Russia has already claimed that it destroyed a Slovakian S-300 in a missile attack in Dnipro. The office of Slovakian Prime Minister Eduard Hager dismissed the claim as “disinformation”.

Since the offensive began, Ukrainian officials have called on Western countries to impose a no-fly zone on Ukraine, a request repeatedly rejected by NATO for fear of a direct confrontation with Russian forces.

The NATO nations also messed up the planned delivery of Russian-made fighter jets to Ukraine, causing frustration in Kyiv. Providing long-range anti-aircraft systems could reduce the Russian threat as well as reduce the threat of escalation.

Ukraine’s Foreign Minister Dimitro Kuleba traveled to Brussels on Thursday to meet NATO foreign ministers. Their armament requests included “heavy air defense systems” such as the S-300.

Greece and Bulgaria also have S-300s that could theoretically be sent to Ukraine. But doing so will reduce the military preparedness of these countries. Neither Athens nor Sofia have yet shown any desire to move their S-300s to Ukraine.

The failure to dismantle Ukraine’s anti-aircraft systems was a glare by Russia’s armed forces. Ukraine’s air force, long- and medium-range anti-aircraft systems and portable shoulder-launched surface-to-air weapons have all consumed the Russian air force. Ukraine has claimed to have shot down 154 planes and 137 helicopters since the offensive began on 24 February.

Army General Mark Milley, chairman of the Joint Chiefs of Staff, said on Thursday that Ukraine has received about 25,000 portable anti-aircraft weapons since the start of the offensive. He said Ukrainians were “extraordinarily grateful” for this support.

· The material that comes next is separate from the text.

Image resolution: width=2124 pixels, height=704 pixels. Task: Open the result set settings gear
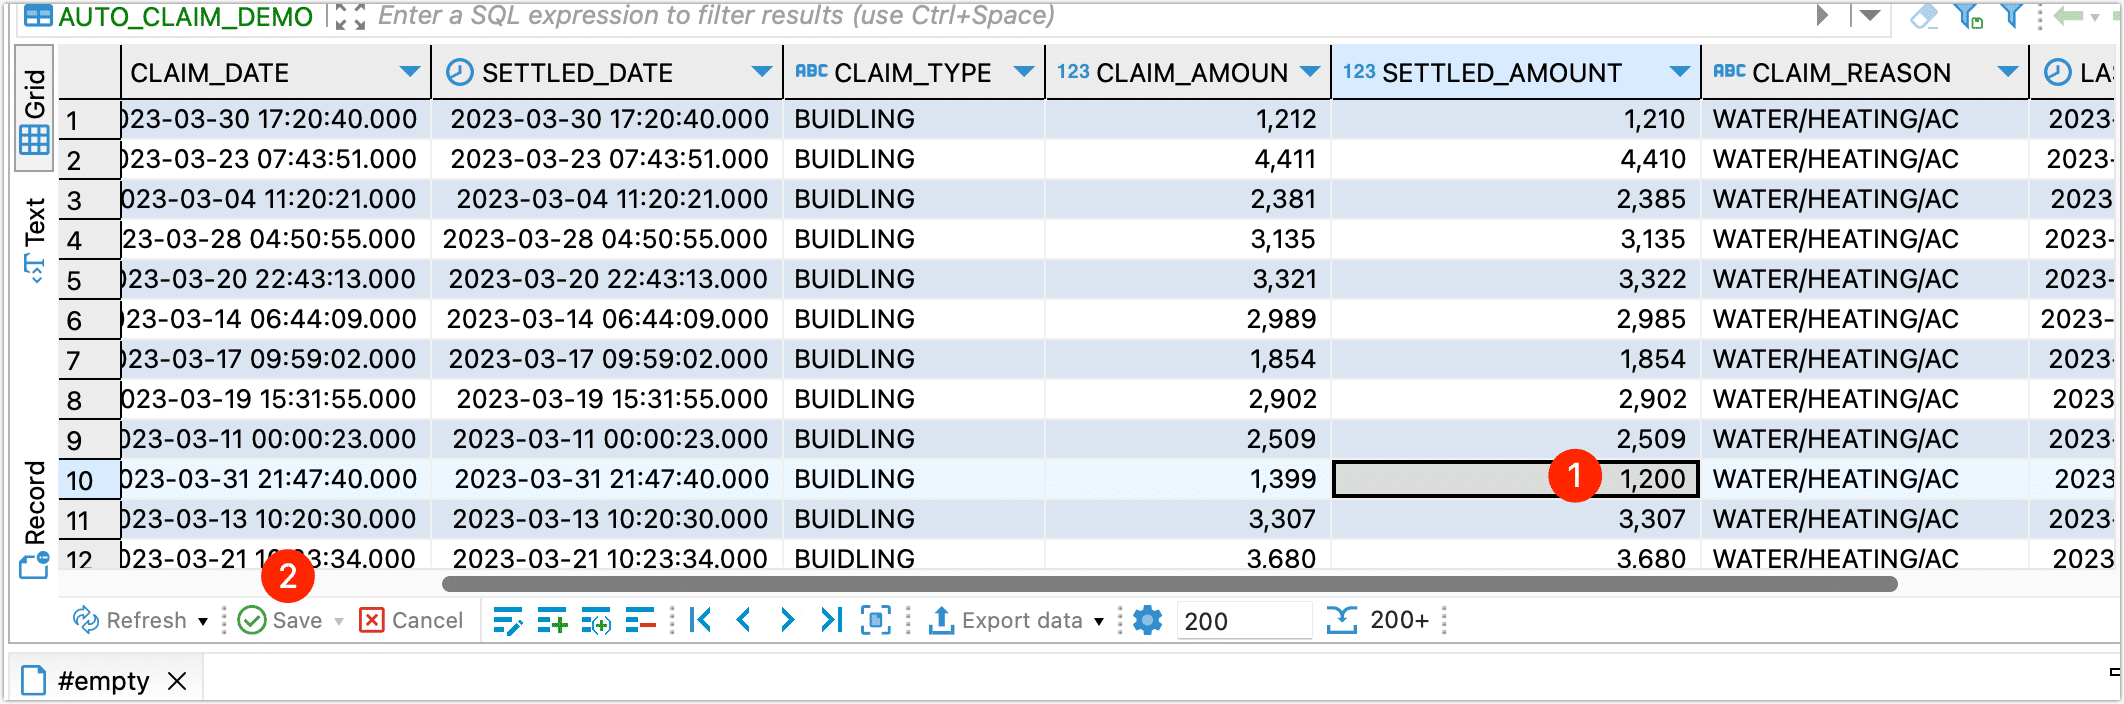(x=1148, y=621)
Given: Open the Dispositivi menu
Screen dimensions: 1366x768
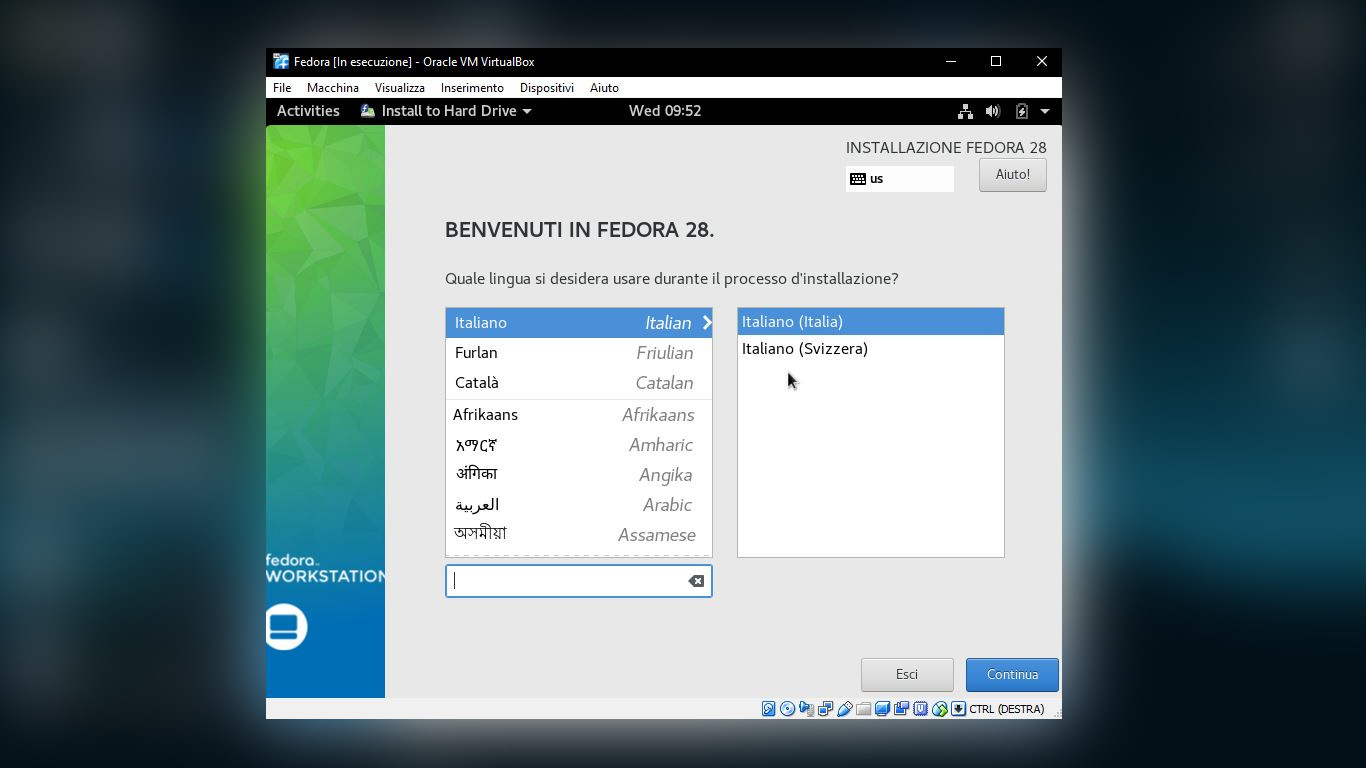Looking at the screenshot, I should point(546,87).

But these shoulder-fired weapons cannot reach targets at high altitude like the S-300 and other similar systems. They also cannot stop Russian ballistic missiles, which have caused so much damage to Ukrainian military and civilian targets as well as infrastructure.

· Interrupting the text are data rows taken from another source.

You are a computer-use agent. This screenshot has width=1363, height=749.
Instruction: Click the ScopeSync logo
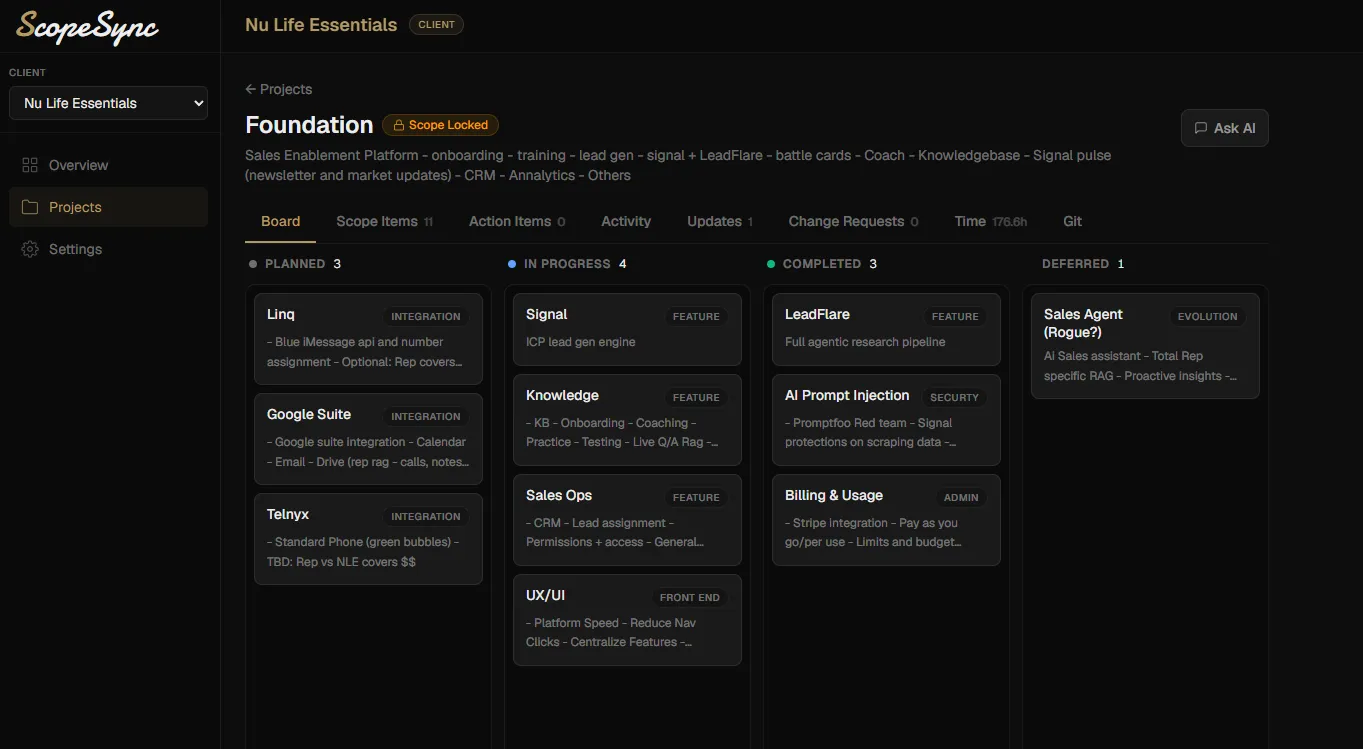point(86,28)
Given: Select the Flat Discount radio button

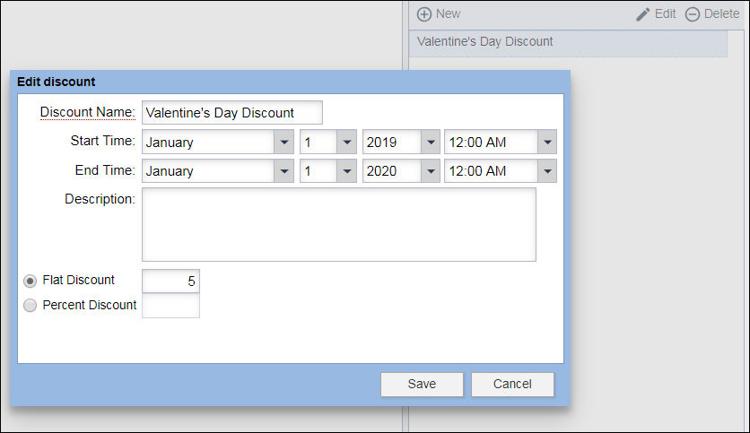Looking at the screenshot, I should [30, 281].
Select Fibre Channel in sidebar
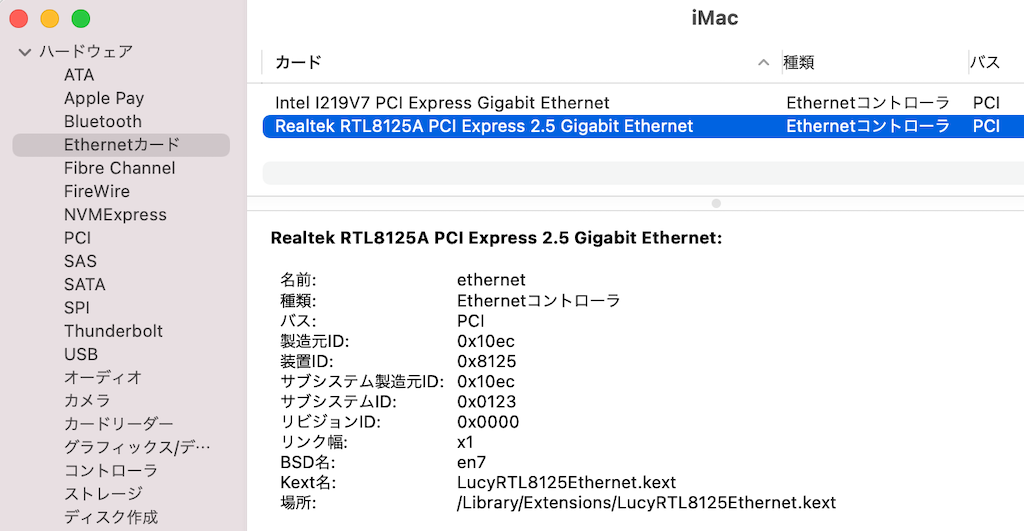 [120, 168]
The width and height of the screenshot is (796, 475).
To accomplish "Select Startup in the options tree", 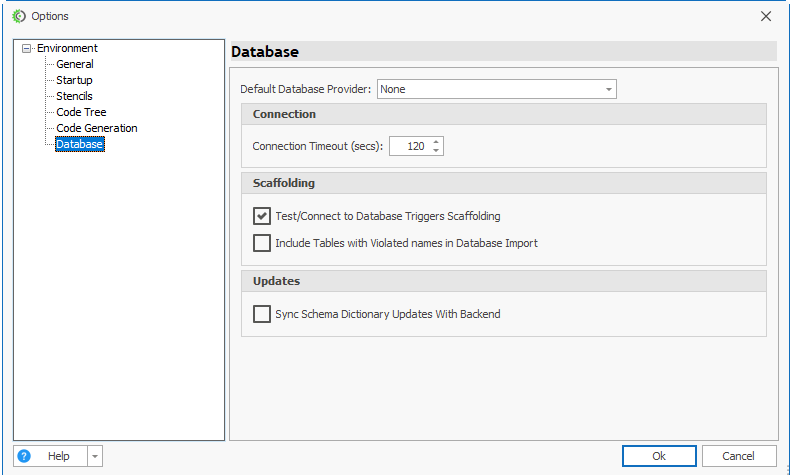I will click(74, 80).
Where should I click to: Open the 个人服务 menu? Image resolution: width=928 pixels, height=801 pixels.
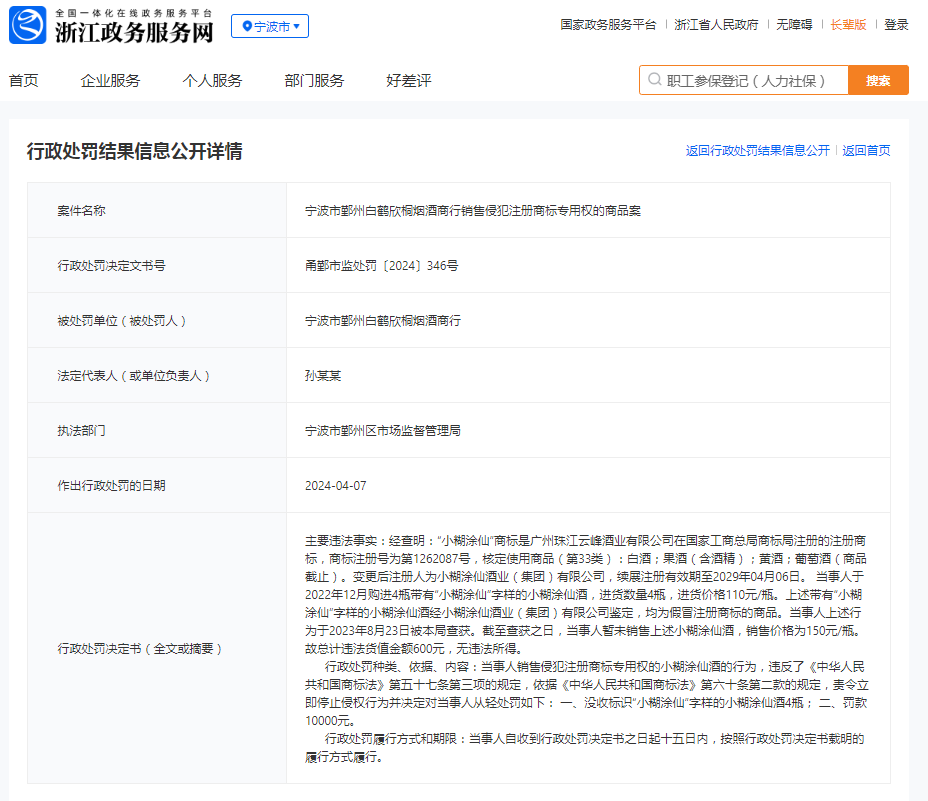coord(212,81)
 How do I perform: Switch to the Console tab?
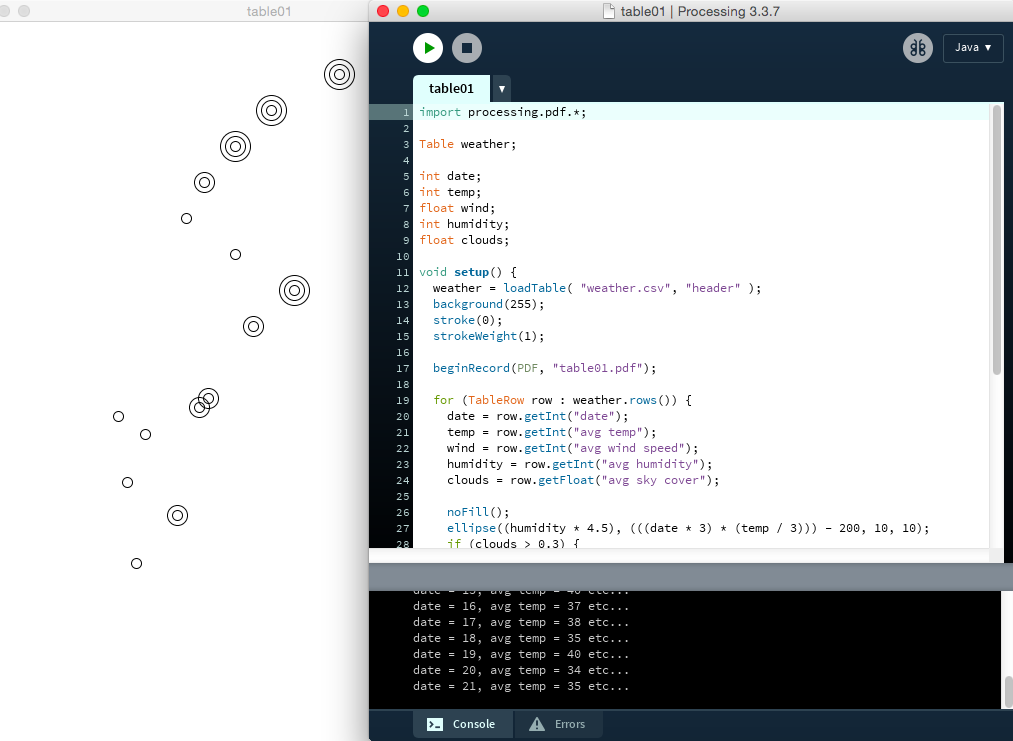(x=462, y=724)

The better Ukraine’s long-range anti-aircraft umbrella, the less Russian aircraft will be forced to fly. This makes them more vulnerable to portable weapons carried by Ukrainian ground forces.

Russian aircraft still enjoy more freedom in the air than their Ukrainian opponents. Last week, Russian planes were making about 250 flights a day, according to the Pentagon. Meanwhile, Ukraine’s military has generally been limited to between five and 10 sorties.

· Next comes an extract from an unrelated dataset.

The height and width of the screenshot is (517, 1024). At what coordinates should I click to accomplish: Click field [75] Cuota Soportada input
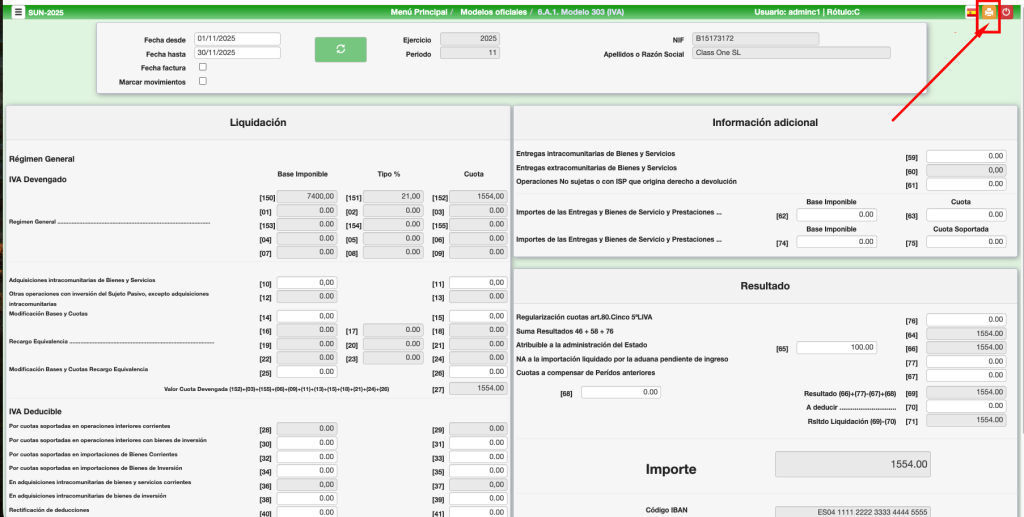(965, 242)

Recent Russian flight activity has been concentrated in the east and south, where Moscow’s troops are believed to be planning to launch a major offensive in hopes of capturing the Donbass.

Russian advance in the east has been limited. Its troops have had more success to the south, establishing a land corridor from the occupied Crimean peninsula to the occupied Donbass.

Ukraine’s former defense minister Andrey Zagorodnyuk said, “Russia has concentrated some aircraft in that area.” newsweek of the Eastern Front. Zagorodnyuk said that if Ukraine could buy them in time, anti-aircraft reinforcements would “certainly” make a difference to the military balance in the East.

Andrey Ryzhenko, a retired naval captain and former deputy chief of staff in the Ukrainian Navy, told newsweek That the Slovakian S-300 by itself wouldn’t make a huge difference. “But it helps anyway,” he said.

Ryzhenko said that Russia’s air power is Ukraine’s biggest problem. “Airstrikes are their only dominance,” he explained. “It compensates for the loss of their land,” he said, referring to Ukraine’s successful counter-attacks on all Russian axes of aggression.

Russia’s victory in the east could turn the war in Putin’s favor. The success in the Donbass could give Russia a springboard to threaten Kyiv and the rest of Ukraine’s coastline again. Another such dirty defeat on the Russians outside Kyiv would further weaken Putin’s position and limit his options.

Russia, Jet, Ukraine
The wreckage of a Russian Su-34 fighter-bomber is seen in Ukraine’s Kharkiv region in April 2022. Leaders in Kyiv have stressed the need for more and better anti-aircraft weapons to blunt Russia’s punitive aerial bombardment.